JOE MARCHESE (Editor) joined The Second Disc shortly after its launch in early 2010, and has since penned daily news and reviews about classic music of all genres. In 2015, Joe formed the Second Disc Records label. Celebrating the great songwriters, producers and artists who created the sound of American popular song and beyond, Second Disc Records, in conjunction with labels including Real Gone Music and Cherry Red Records, has released newly-curated collections produced and annotated by Joe from iconic artists such as Dionne Warwick, Diana Ross and The Supremes, Smokey Robinson and The Miracles, The Spinners, Johnny Mathis, Bobby Darin, Meat Loaf, Laura Nyro, Melissa Manchester, Liza Minnelli, Darlene Love, Al Stewart, Michael Nesmith, and many others.

Joe has written liner notes, produced, or contributed to over 200 reissues from a diverse array of artists, among them America, JD Souther, Nat "King" Cole, Paul Williams, Lesley Gore, Dusty Springfield, BJ Thomas, The 5th Dimension, Burt Bacharach, The Mamas and the Papas, Carpenters, Perry Como, Rod McKuen, Doris Day, Jackie DeShannon, Petula Clark, Robert Goulet, and Andy Williams.
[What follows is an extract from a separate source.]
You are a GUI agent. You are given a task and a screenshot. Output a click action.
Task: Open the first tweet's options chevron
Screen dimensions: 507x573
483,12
Over the past two decades, Joe has also worked in a variety of capacities on and off Broadway as well as at some of the premier theatres in the U.S., including Lincoln Center Theater, George Street Playhouse, Paper Mill Playhouse, Long Wharf Theatre, and the York Theatre Company. He has felt privileged to work on productions alongside artists such as the late Jack Klugman, Eli Wallach, Arthur Laurents, Betty Comden and Adolph Green. In 2009, Joe began contributing theatre and music reviews to the print publication The Sondheim Review, and in 2012, he joined the staff of The Digital Bits as a regular contributor writing about film and television on DVD and Blu-ray.

Joe currently resides in the suburbs of New York City.